You cited privacy as a reason for deleting your own Instagram.
I don’t like that Facebook bought Instagram. I deleted it three times and the third time was the last, I just won’t go back. I do go and look weekly, though, because Patti Smith is on Instagram and I love how she radically changes that platform to fit her, rather than allowing the platform to change her. When I use the term seismic, I really think we are in the midst of a seismic shift, culturally, politically, environmentally. The way we look at ourselves, and the way we look at images is a huge part of that, and it is something that needs to be discussed, considered and addressed so that there is a way to move forward, a way to communicate generationally that serves all of us.

A lot of photos in the book have imperfections. What attracts you to those types of images?
I love mistakes. I think that God lives in the mistakes and that’s where our instinct creeps through. Whether I’m talking about music or photography or sculptural art, I think when something comes out that is unexpected the response is often to get rid of it, to move towards something intentional, but I think that is often ourselves overthinking it and allowing our brain to get in the way of our instinct. Part of where we’re moving, through this technology and our move towards nature, is I think a recognition of the power of instinct, and the power of recognizing a mistake and examining and wondering, what here makes for a more compelling conversation? What makes this a more interesting piece? So there’s a lot of rephotographing images through screens, allowing the moire pattern to remain, allowing the pixel or the fractal of the digital image to become exaggerated or remain, rather than running away from it to make it look quote, unquote, good or professional.

I love mistakes. I think that God lives in the mistakes and that’s where our instinct creeps through.

Digital technology allows us to remove mistakes or imperfections. Have you ever had to restrain yourself from using the tools that allow us to do that?
My boyfriend and my friends tell me that the way that I use digital technology is completely backwards. I would take those tools and I would use them to create more mistakes, and there is abundant evidence of that in the book. There are images that are just completely wrong, that I’m calling art. It’s not art, they’re just completely wrong. But in looking at them wrong, for instance flipping each image so that they’re all portrait rather than landscape, you further abstract what it is and you’re able to look at it in a different way.
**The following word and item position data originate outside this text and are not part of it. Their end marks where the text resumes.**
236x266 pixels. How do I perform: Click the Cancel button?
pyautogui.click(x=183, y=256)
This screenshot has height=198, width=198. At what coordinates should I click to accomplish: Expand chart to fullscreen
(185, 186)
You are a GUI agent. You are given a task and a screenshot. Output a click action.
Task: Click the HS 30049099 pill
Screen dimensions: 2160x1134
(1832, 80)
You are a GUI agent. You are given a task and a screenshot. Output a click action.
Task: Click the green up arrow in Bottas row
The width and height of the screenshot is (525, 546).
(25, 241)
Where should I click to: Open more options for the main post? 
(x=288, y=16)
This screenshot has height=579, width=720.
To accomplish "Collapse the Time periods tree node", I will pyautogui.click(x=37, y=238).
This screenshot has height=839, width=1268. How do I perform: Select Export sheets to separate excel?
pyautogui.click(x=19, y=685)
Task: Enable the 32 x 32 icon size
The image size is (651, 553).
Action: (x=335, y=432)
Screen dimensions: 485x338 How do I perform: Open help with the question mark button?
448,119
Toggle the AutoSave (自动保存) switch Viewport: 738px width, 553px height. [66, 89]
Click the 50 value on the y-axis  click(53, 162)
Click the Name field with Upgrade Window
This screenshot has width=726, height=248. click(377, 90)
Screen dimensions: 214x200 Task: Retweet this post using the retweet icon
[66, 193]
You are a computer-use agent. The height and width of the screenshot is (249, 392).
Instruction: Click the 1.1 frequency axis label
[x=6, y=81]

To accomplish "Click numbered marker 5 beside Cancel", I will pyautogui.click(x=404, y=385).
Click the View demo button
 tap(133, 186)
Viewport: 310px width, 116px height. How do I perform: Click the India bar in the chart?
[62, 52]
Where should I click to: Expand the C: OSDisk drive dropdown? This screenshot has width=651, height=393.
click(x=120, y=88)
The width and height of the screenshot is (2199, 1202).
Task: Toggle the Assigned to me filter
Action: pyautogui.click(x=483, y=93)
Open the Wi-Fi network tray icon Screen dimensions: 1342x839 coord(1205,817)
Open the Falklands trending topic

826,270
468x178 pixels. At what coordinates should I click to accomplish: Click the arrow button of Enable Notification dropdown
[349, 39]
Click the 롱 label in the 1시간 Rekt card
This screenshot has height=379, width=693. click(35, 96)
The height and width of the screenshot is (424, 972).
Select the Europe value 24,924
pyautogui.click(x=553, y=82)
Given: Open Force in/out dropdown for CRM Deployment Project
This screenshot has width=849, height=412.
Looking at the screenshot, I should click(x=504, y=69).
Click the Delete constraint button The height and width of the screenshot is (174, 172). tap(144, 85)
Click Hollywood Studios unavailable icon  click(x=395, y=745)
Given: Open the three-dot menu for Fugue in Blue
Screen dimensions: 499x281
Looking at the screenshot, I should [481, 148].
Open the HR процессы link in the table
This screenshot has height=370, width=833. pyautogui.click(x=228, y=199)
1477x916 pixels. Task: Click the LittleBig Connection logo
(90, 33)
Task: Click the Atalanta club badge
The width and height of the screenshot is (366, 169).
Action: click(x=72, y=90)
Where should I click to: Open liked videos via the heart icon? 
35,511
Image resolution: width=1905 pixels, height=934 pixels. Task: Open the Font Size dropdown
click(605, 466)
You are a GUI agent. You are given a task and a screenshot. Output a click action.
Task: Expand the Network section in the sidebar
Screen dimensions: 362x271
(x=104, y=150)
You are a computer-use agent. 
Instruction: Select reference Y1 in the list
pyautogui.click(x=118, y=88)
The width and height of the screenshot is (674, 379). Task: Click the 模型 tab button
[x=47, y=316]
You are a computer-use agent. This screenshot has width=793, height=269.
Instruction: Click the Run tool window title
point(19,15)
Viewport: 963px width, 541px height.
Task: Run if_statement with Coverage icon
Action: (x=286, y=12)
I think there is power in that.

michael stipe
"Reflection In Window, With Thomas, Arles"

There are some intriguing images taken through windows, where your own image is reflected in the photograph a bit like a selfie. What is your opinion on the selfie as a form of self-portraiture?
To me—through Instagram, and through the idea of selfies presenting a kind of fictionalized narrative of what our day-to-day is like—it’s become extremely compounded by Instagram. But it also responds to this idea of late-capitalism and ourselves becoming the final product. When someone tells me that their branding is on point, or they refer to themselves as a brand, I just cringe. It’s the most horrifying thought or idea to me, that we would be that immersed into a capitalistic mentality that we would see ourselves as a product. Yes, there are people who have made fortunes doing nothing other than branding themselves as one thing or another, but I find that to be quite destructive.